WHAT THE TASK ASKS
The answer must consist of every line below that holds the word "computer".

DATA EXTRACT

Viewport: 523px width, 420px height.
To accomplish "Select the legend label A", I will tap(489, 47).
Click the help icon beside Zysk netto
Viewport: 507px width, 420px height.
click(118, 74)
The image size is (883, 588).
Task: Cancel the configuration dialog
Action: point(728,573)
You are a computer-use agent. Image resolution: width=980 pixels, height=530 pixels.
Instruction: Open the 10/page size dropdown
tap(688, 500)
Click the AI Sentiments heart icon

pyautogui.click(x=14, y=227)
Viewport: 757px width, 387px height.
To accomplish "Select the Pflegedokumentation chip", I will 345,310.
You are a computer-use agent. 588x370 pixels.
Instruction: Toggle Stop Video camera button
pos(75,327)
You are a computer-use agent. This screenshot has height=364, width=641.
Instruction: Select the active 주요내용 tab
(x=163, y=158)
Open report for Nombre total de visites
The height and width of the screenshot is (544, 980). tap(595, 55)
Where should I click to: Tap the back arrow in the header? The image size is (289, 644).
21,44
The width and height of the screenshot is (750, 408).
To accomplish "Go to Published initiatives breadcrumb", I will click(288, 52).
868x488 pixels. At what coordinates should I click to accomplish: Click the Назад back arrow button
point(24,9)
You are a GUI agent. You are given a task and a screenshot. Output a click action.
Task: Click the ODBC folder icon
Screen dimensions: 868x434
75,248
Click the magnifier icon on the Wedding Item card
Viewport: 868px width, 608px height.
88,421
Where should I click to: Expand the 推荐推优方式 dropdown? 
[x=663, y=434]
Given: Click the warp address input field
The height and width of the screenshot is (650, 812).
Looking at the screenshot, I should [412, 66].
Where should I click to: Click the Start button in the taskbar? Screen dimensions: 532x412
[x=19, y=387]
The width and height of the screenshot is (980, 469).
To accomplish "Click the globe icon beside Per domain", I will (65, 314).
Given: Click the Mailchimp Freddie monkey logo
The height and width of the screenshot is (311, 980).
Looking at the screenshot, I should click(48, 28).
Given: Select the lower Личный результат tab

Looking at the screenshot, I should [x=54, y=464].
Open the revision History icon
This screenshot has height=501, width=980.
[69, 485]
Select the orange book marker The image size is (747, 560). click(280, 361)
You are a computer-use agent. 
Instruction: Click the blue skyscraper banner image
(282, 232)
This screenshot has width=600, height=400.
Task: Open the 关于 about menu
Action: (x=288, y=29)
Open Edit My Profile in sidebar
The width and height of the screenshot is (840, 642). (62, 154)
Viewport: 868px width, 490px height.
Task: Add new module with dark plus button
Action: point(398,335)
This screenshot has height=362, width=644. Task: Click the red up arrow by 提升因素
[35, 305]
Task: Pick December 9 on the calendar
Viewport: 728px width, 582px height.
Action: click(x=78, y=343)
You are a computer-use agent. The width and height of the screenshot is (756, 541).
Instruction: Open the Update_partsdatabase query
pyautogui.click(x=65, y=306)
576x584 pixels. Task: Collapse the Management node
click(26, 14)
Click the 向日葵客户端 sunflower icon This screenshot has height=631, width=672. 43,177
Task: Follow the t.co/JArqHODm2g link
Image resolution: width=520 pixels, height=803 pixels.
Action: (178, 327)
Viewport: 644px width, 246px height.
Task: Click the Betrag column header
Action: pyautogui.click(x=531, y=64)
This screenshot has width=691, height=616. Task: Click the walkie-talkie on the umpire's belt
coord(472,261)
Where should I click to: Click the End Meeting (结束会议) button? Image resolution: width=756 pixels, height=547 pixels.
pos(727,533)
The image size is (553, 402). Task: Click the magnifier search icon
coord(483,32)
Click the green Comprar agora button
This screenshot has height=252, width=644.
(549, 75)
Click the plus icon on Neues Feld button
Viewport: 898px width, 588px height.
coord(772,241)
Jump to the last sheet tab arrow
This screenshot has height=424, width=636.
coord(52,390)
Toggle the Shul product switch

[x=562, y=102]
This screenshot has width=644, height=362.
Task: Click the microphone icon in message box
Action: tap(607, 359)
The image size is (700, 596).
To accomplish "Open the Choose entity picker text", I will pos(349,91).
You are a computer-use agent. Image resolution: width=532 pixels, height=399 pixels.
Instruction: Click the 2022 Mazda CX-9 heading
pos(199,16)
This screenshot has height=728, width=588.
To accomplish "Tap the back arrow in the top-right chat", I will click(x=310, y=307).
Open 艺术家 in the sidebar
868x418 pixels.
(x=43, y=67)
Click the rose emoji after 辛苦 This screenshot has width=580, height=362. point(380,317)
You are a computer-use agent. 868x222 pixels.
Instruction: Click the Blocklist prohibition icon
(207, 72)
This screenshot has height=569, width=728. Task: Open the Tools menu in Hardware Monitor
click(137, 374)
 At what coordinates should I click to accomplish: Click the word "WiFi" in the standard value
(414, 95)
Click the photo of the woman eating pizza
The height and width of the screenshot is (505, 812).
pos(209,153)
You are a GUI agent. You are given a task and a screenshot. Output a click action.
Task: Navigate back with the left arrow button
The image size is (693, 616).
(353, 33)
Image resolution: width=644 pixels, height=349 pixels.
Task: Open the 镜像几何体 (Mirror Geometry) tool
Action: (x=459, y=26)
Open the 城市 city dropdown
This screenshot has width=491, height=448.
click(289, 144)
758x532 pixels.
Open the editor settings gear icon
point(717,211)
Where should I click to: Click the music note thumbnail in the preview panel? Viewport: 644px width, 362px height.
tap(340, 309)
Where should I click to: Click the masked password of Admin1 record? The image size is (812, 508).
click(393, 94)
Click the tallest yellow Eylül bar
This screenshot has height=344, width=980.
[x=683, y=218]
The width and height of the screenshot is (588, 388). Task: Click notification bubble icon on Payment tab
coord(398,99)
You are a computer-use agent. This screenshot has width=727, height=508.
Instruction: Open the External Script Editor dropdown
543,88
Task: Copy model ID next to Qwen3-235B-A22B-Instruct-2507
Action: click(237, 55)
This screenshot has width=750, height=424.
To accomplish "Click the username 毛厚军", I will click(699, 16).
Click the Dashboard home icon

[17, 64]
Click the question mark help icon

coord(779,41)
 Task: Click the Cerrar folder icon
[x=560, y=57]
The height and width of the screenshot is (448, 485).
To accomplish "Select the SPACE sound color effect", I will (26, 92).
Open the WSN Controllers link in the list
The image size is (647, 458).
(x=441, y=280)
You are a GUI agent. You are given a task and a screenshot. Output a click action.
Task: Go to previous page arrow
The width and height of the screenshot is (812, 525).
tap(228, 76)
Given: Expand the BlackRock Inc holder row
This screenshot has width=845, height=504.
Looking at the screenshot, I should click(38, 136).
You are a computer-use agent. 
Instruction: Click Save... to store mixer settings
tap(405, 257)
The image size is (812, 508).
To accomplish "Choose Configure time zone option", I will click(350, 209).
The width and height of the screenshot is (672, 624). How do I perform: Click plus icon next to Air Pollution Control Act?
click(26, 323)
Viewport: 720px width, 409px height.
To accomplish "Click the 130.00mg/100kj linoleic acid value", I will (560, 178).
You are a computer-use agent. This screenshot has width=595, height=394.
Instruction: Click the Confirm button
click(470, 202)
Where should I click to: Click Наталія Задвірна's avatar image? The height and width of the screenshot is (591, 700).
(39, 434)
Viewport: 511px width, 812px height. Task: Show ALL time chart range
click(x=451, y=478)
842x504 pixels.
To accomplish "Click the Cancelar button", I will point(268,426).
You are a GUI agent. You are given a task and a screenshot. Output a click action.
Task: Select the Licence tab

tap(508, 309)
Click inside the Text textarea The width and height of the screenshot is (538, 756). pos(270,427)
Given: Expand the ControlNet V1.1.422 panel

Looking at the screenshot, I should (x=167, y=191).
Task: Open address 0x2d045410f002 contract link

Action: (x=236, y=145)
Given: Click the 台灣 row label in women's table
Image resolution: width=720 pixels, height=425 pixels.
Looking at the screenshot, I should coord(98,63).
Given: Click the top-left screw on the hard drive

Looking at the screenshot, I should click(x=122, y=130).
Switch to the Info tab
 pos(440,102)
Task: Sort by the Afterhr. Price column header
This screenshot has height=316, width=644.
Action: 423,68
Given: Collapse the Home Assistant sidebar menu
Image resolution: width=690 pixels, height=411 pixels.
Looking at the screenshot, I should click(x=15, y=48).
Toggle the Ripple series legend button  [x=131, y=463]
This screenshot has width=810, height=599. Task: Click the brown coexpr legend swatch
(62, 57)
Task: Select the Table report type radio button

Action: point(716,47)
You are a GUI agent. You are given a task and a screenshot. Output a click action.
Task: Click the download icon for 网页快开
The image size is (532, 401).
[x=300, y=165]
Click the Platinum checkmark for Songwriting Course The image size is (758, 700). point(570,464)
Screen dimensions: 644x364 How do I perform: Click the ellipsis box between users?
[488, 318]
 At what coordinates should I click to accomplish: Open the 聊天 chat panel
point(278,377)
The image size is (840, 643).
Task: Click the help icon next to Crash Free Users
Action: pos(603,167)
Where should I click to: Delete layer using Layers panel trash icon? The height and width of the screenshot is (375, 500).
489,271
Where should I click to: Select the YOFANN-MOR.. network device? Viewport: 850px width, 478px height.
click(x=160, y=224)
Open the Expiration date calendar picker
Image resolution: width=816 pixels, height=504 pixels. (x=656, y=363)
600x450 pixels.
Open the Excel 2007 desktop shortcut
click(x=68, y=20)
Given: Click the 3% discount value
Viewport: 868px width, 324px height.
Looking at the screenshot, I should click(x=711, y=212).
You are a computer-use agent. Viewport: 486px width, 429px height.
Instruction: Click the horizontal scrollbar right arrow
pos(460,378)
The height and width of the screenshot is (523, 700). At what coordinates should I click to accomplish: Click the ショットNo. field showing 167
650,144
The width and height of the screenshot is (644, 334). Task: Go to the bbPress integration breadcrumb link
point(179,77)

REPLY TO THE EXERCISE
You are a computer-use agent. Image resolution: width=980 pixels, height=530 pixels.
You are a computer-use agent. 588x370 pixels.
You are a computer-use agent. This screenshot has height=364, width=641.
You are a computer-use agent. 
You are a computer-use agent. The width and height of the screenshot is (756, 541).
You are a computer-use agent. Image resolution: width=532 pixels, height=399 pixels.
You are a computer-use agent. 868x222 pixels.
You are a computer-use agent. This screenshot has width=727, height=508.
You are a computer-use agent. 
You are a computer-use agent. This screenshot has width=595, height=394.
You are a computer-use agent. Viewport: 486px width, 429px height.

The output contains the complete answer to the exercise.